Она притянула его к себе и уткнулась лицом в горячее плечо:
— Я с тобой, — прошептала, она, — и думаю только о тебе.
— Где Мася? Где Маська?
Людмила Сергеевна внимательно смотрела на вопрошающую дочь, не пожелавшую даже раздеться, так и оставшуюся на пороге в своей розовой стеганке. Кулачки сжаты, подбородок гневно приподнят, а в глазах-то — страх. Страх нашкодившего, но отнюдь не раскаявшегося щенка, маленького такого, который смотрит испуганно снизу вверх, а норовит тяпнуть.
— Вчера ты по телефону сказала, что его нет и не будет.

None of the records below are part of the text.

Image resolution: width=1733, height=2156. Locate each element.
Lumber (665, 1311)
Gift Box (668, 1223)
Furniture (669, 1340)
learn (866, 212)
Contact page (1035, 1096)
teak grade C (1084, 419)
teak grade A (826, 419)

Что это значит? — даже подбородок у нее задрожал.
— Что ж ты не пожелала меня выслушать сразу, трубку бросила? — Людмила Сергеевна старалась говорить спокойно.

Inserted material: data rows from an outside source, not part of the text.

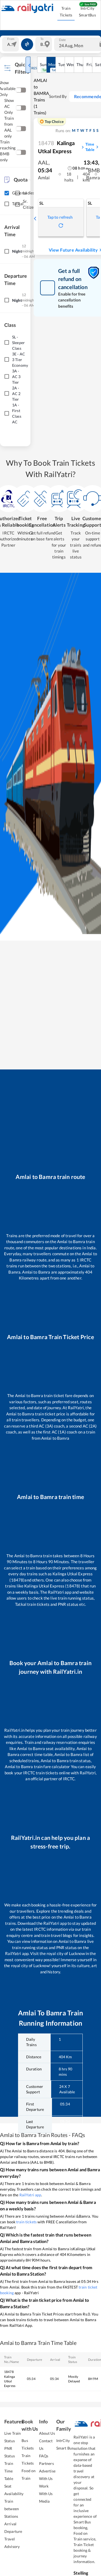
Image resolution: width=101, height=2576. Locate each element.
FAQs (43, 2456)
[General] (6, 193)
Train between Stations (11, 2509)
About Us (47, 2433)
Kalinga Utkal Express (56, 147)
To (41, 39)
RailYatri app (30, 2195)
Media (44, 2501)
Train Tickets (66, 11)
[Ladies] (17, 193)
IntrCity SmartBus (87, 11)
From (10, 39)
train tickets (26, 2222)
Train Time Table (8, 2471)
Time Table (89, 147)
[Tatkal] (6, 203)
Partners (46, 2463)
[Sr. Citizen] (17, 204)
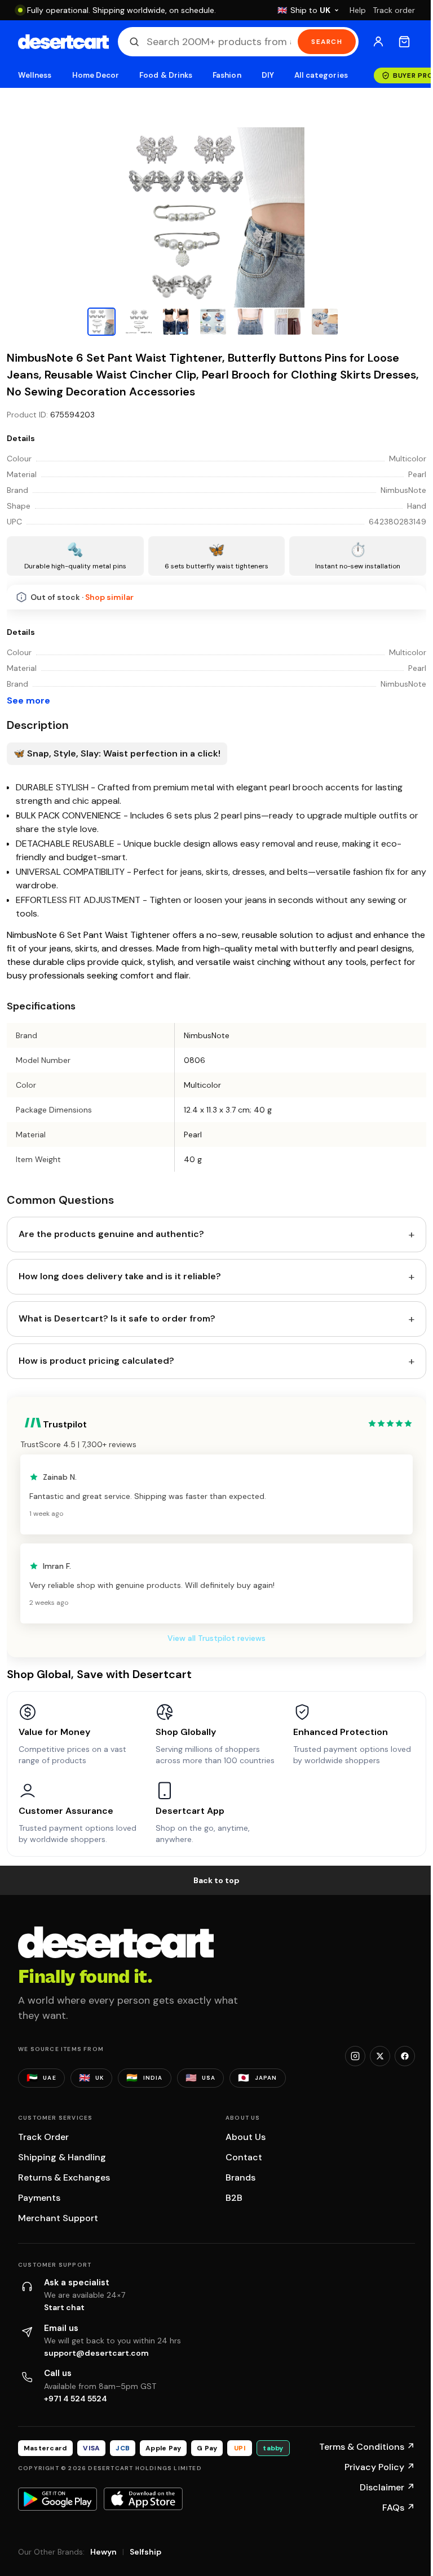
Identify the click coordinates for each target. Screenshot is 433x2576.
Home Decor (96, 75)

— Я сразу же стала звонить этой…
— Вот как?
— До ночи звонила. Там нет никого! Где Мася? Или… где они?
— Вот, правильно мыслишь! А теперь разденься, пойдем с тобой спокойно все обсудим, — и она протянула руку, чтобы помочь Юльке снять куртку. Та отпрыгнула от матери и вся передернулась.
— Не трогай меня! — зашипела она, и злые слезы покатились по ее бледному, измученному лицу. — Наша мама опять на высоте — покровительницы всех влюбленных! А я-то, дура, придумала, что ему сказать, чтоб он глупостей не делал!
— Ни черта ты не придумала! — не выдержала Людмила Сергеевна и тоже закричала. — Ты просто испугалась, что что-то случилось! А теперь резко успокоилась и опять за свое! Тебе мало того, что было?
— Зато ты у нас — святая! — Юлька затрясла сжатыми кулаками перед лицом матери. — Сосватала, свела, случила! Отдала сына старой бабе за бесплатно…
Звонкая пощечина прекратила словесный поток. Впервые в жизни Людмила Сергеевна ударила Юльку. Дыхание ее перехватило, она закрыла глаза. Тоненькая игла медленно вошла ей в сердце.
Юлька схватилась за лицо и расширившимися глазами смотрела на мать.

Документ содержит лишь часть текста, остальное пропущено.